As anyone who has seen the movie ‘The Big Year’ knows, unusual weather can lead to unusual birding, and on April 10 we had both. An abnormal monsoon-like storm front swept into the Tucson area from the southwest, and it swept in a couple of unusual birds with it. As the afternoon storm pushed in, we took some Oregon friends to SaddleBrooke Ranch to see if there were any notable water birds on the large golf course pond. We found Mallards as expected and Wilson’s Phalaropes, not expected, but commonly found on Arizona ponds in spring and fall. The big surprise, however, was a Heermann’s Gull, a very rare visitor to Arizona. Heermann’s Gulls live year-round in Baja and the Sea of Cortez, as well as seasonally along the U.S. west coast. Nowhere else in the U.S. except rare visits to the southern edge of the southwest deserts, and likely only after unplanned rides in a storm system. In Pinal County, this is just the fifth sighting ever, and the only one in spring. The second storm-related sighting was a Caspian Tern that mysteriously appeared at Sam Lena Park pond in Tucson. Caspian Terns are also common in Baja and the Sea of Cortez, and can often be found on sandbars near Heermann’s Gulls. Maybe these two birds decided to hop a storm front together and take a spring break.
Although these examples are rare desert finds, water birds in general are anything but unusual in the Sonoran Desert.

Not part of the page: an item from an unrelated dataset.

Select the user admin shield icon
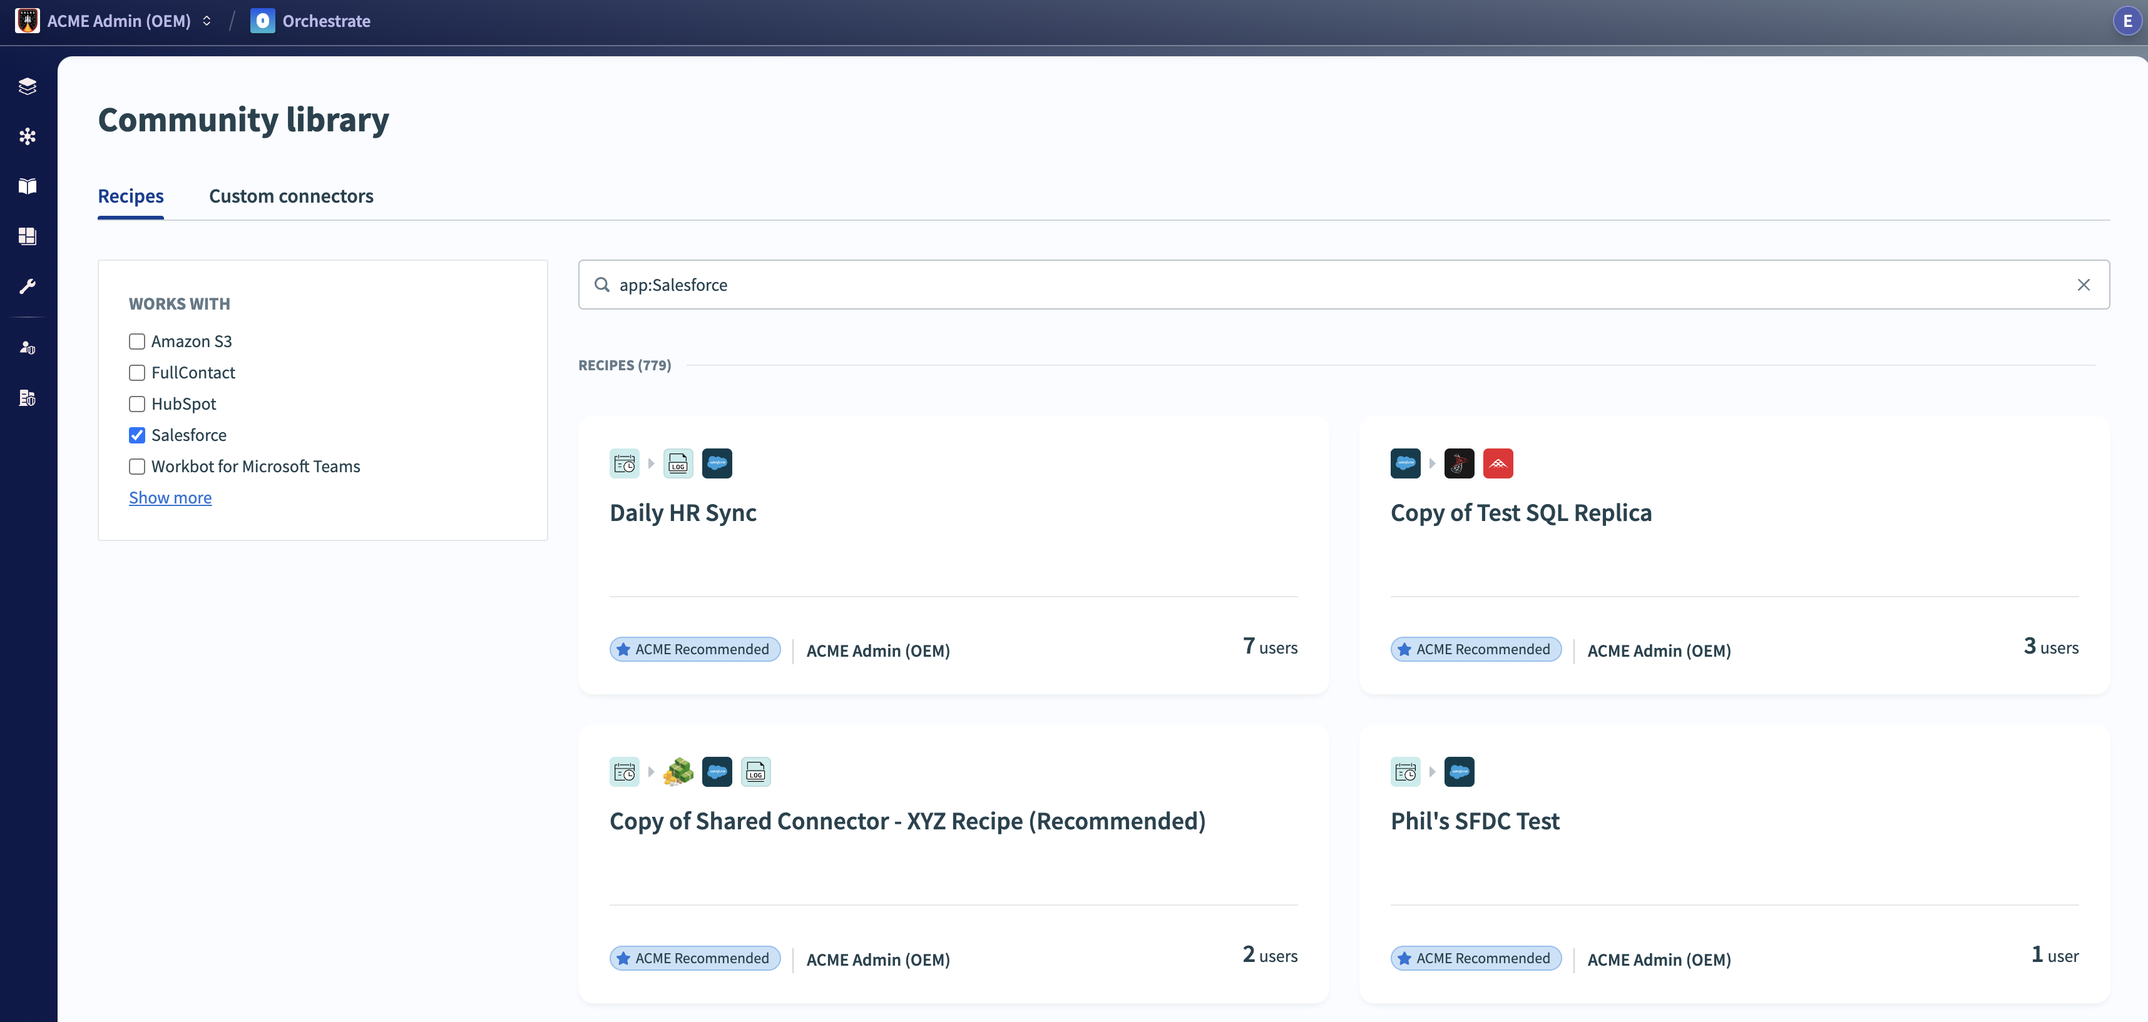Viewport: 2148px width, 1022px height. tap(27, 348)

Just like your ‘snowbird’ neighbors, water birds are common desert visitors, especially in the winter. Between SaddleBrooke and SaddleBrooke Ranch we’ve documented more than 30 water birds to date. By comparison, popular birding hotspot Sweetwater Wetlands in Tucson has recorded 87 water bird species, but with more than 8,000 documented birding checklists and daily visits by multiple birding enthusiasts, they easily outgun the few of us who scan the SaddleBrooke ponds. In spite of this advantage, however, it’s been six years since a Heermann’s Gull visited Sweetwater. Among the SaddleBrooke water-based birds, we’ve recorded ducks, egrets, avocets, herons, kingfishers, wigeons, teals and osprey, as well as a Greater White-fronted Goose and a Brown Pelican. Not to mention the Heermann’s Gull. Neotropic Cormorants, once considered rare in Arizona, have increased dramatically in recent years. This April, relatively large numbers were seen on SaddleBrooke golf course ponds, flying in from some unknown southern base every morning to fish, and then heading back at sundown.
My own favorite water visitor was a group of 13 American Avocets who showed up on April 12, 2013, together with a lone Neotropic Cormorant. Avocets are strikingly beautiful and elegant with long, thin upcurved bills. They’re 18 inches in length and have a wingspan of nearly 3 feet, but only weigh 11 ounces. The males and females are identical, and the rust-orange head and neck of a breeding-plumaged adult combined with a black and white body, bluish legs and upward sweeping bill is something even seniors don’t forget. Put 13 of these beauties together on the edge of a pond during an Arizona sunset, and you’d be hard pressed to find a better photo-op. Unfortunately, these birds chose the restricted Mountainview golf course to pose for pictures, but since they broke the rules, we packed our camera in the golf cart and followed suit. Sneaking under the Patrol’s radar isn’t recommended, but it’s cheaper than taking up golf.
The above article will be published in the Saddlebag Notes Newspaper, May 1, 2016.